* [REQUIRED ACTION]
Please write out all of the records below exactly as they appear.

== RECORDS PROVIDED

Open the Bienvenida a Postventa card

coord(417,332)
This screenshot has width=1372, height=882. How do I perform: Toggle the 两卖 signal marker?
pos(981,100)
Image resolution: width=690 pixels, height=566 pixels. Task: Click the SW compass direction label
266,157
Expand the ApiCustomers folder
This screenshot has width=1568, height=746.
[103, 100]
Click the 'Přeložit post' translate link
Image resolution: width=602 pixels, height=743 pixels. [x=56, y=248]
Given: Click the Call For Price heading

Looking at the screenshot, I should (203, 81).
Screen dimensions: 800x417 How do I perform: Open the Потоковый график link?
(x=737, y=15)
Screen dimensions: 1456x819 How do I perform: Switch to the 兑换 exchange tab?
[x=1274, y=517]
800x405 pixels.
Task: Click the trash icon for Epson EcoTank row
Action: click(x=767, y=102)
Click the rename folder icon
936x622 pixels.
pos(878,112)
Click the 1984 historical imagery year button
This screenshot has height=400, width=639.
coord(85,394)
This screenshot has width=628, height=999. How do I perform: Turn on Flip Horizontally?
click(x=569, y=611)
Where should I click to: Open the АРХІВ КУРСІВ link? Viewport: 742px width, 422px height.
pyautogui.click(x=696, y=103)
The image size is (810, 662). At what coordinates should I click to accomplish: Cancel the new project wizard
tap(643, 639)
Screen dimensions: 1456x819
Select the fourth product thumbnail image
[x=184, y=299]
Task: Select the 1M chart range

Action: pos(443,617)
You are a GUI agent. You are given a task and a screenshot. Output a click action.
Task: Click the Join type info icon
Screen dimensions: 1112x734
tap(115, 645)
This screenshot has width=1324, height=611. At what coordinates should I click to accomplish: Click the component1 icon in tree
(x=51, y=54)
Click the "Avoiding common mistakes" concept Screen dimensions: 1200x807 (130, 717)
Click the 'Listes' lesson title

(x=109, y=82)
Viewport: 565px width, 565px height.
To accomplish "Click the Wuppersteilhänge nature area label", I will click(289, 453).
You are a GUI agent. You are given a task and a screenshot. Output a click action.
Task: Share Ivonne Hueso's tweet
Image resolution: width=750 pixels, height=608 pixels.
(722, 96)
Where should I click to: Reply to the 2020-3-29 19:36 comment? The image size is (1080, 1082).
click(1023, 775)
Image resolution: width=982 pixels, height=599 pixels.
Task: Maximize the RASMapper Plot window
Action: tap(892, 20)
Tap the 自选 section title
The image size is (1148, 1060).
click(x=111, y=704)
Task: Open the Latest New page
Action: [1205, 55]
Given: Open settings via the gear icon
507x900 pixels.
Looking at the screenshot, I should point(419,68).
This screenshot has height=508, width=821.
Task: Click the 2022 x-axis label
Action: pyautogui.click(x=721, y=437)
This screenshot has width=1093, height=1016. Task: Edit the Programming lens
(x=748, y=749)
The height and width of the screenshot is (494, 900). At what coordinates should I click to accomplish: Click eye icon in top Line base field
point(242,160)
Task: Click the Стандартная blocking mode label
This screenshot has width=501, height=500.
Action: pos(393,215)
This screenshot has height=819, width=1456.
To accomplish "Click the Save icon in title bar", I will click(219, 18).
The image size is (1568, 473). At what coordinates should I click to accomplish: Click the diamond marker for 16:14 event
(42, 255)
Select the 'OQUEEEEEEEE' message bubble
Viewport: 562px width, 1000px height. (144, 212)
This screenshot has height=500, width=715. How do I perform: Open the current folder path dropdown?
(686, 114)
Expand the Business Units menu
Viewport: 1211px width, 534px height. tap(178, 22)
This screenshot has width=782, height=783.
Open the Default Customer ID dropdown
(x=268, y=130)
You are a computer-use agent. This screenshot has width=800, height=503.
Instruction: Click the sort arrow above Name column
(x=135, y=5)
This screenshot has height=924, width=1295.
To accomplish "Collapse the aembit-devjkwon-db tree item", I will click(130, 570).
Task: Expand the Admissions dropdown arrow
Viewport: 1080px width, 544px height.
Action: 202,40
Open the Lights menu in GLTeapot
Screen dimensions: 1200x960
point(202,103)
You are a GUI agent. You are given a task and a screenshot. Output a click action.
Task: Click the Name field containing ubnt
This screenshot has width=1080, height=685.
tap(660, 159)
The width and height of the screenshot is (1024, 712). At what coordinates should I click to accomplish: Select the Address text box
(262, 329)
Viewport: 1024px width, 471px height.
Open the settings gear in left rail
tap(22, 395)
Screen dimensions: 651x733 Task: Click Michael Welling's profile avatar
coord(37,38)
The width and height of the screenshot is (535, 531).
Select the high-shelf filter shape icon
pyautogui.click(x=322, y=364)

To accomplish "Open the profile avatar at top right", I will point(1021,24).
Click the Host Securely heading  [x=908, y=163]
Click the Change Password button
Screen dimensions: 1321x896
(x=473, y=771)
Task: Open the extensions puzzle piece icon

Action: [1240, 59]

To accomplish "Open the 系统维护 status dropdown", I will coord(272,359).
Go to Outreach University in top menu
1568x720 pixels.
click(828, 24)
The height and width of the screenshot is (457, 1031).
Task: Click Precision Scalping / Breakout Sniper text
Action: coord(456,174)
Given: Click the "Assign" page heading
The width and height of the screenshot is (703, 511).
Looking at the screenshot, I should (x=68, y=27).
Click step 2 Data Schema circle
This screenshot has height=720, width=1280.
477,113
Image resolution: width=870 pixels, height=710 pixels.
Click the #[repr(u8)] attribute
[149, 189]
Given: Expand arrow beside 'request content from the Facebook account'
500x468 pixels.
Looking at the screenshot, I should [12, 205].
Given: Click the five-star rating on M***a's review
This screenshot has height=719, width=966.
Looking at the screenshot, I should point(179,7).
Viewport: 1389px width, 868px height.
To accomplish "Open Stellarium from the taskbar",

====

* [ANSWER FOR THIS EXERCISE]
Open the Bienvenida a Postventa card

coord(417,332)
This screenshot has width=1372, height=882. How do I perform: Toggle the 两卖 signal marker?
pos(981,100)
Image resolution: width=690 pixels, height=566 pixels. Task: Click the SW compass direction label
266,157
Expand the ApiCustomers folder
This screenshot has width=1568, height=746.
[103, 100]
Click the 'Přeložit post' translate link
Image resolution: width=602 pixels, height=743 pixels. [x=56, y=248]
Given: Click the Call For Price heading

Looking at the screenshot, I should (203, 81).
Screen dimensions: 800x417 How do I perform: Open the Потоковый график link?
(x=737, y=15)
Screen dimensions: 1456x819 How do I perform: Switch to the 兑换 exchange tab?
[x=1274, y=517]
800x405 pixels.
Task: Click the trash icon for Epson EcoTank row
Action: click(x=767, y=102)
Click the rename folder icon
936x622 pixels.
pos(878,112)
Click the 1984 historical imagery year button
This screenshot has height=400, width=639.
coord(85,394)
This screenshot has width=628, height=999. How do I perform: Turn on Flip Horizontally?
click(x=569, y=611)
Where should I click to: Open the АРХІВ КУРСІВ link? Viewport: 742px width, 422px height.
pyautogui.click(x=696, y=103)
The image size is (810, 662). At what coordinates should I click to accomplish: Cancel the new project wizard
tap(643, 639)
Screen dimensions: 1456x819
Select the fourth product thumbnail image
[x=184, y=299]
Task: Select the 1M chart range

Action: pos(443,617)
You are a GUI agent. You are given a task and a screenshot. Output a click action.
Task: Click the Join type info icon
Screen dimensions: 1112x734
tap(115, 645)
This screenshot has width=1324, height=611. At what coordinates should I click to accomplish: Click the component1 icon in tree
(x=51, y=54)
Click the "Avoiding common mistakes" concept Screen dimensions: 1200x807 (130, 717)
Click the 'Listes' lesson title

(x=109, y=82)
Viewport: 565px width, 565px height.
To accomplish "Click the Wuppersteilhänge nature area label", I will click(289, 453).
You are a GUI agent. You are given a task and a screenshot. Output a click action.
Task: Share Ivonne Hueso's tweet
Image resolution: width=750 pixels, height=608 pixels.
(722, 96)
Where should I click to: Reply to the 2020-3-29 19:36 comment? The image size is (1080, 1082).
click(1023, 775)
Image resolution: width=982 pixels, height=599 pixels.
Task: Maximize the RASMapper Plot window
Action: tap(892, 20)
Tap the 自选 section title
The image size is (1148, 1060).
click(x=111, y=704)
Task: Open the Latest New page
Action: [1205, 55]
Given: Open settings via the gear icon
507x900 pixels.
Looking at the screenshot, I should point(419,68).
This screenshot has height=508, width=821.
Task: Click the 2022 x-axis label
Action: pyautogui.click(x=721, y=437)
This screenshot has width=1093, height=1016. Task: Edit the Programming lens
(x=748, y=749)
The height and width of the screenshot is (494, 900). At what coordinates should I click to accomplish: Click eye icon in top Line base field
point(242,160)
Task: Click the Стандартная blocking mode label
This screenshot has width=501, height=500.
Action: pos(393,215)
This screenshot has height=819, width=1456.
To accomplish "Click the Save icon in title bar", I will click(219, 18).
The image size is (1568, 473). At what coordinates should I click to accomplish: Click the diamond marker for 16:14 event
(42, 255)
Select the 'OQUEEEEEEEE' message bubble
Viewport: 562px width, 1000px height. (144, 212)
This screenshot has height=500, width=715. How do I perform: Open the current folder path dropdown?
(686, 114)
Expand the Business Units menu
Viewport: 1211px width, 534px height. tap(178, 22)
This screenshot has width=782, height=783.
Open the Default Customer ID dropdown
(x=268, y=130)
You are a computer-use agent. This screenshot has width=800, height=503.
Instruction: Click the sort arrow above Name column
(x=135, y=5)
This screenshot has height=924, width=1295.
To accomplish "Collapse the aembit-devjkwon-db tree item", I will click(130, 570).
Task: Expand the Admissions dropdown arrow
Viewport: 1080px width, 544px height.
Action: 202,40
Open the Lights menu in GLTeapot
Screen dimensions: 1200x960
point(202,103)
You are a GUI agent. You are given a task and a screenshot. Output a click action.
Task: Click the Name field containing ubnt
This screenshot has width=1080, height=685.
tap(660, 159)
The width and height of the screenshot is (1024, 712). At what coordinates should I click to accomplish: Select the Address text box
(262, 329)
Viewport: 1024px width, 471px height.
Open the settings gear in left rail
tap(22, 395)
Screen dimensions: 651x733 Task: Click Michael Welling's profile avatar
coord(37,38)
The width and height of the screenshot is (535, 531).
Select the high-shelf filter shape icon
pyautogui.click(x=322, y=364)

To accomplish "Open the profile avatar at top right", I will point(1021,24).
Click the Host Securely heading  [x=908, y=163]
Click the Change Password button
Screen dimensions: 1321x896
(x=473, y=771)
Task: Open the extensions puzzle piece icon

Action: [1240, 59]

To accomplish "Open the 系统维护 status dropdown", I will coord(272,359).
Go to Outreach University in top menu
1568x720 pixels.
click(828, 24)
The height and width of the screenshot is (457, 1031).
Task: Click Precision Scalping / Breakout Sniper text
Action: coord(456,174)
Given: Click the "Assign" page heading
The width and height of the screenshot is (703, 511).
Looking at the screenshot, I should (x=68, y=27).
Click step 2 Data Schema circle
This screenshot has height=720, width=1280.
477,113
Image resolution: width=870 pixels, height=710 pixels.
Click the #[repr(u8)] attribute
[149, 189]
Given: Expand arrow beside 'request content from the Facebook account'
500x468 pixels.
Looking at the screenshot, I should [12, 205].
Given: Click the five-star rating on M***a's review
This screenshot has height=719, width=966.
Looking at the screenshot, I should point(179,7).
Viewport: 1389px width, 868px height.
To accomplish "Open Stellarium from the taskbar",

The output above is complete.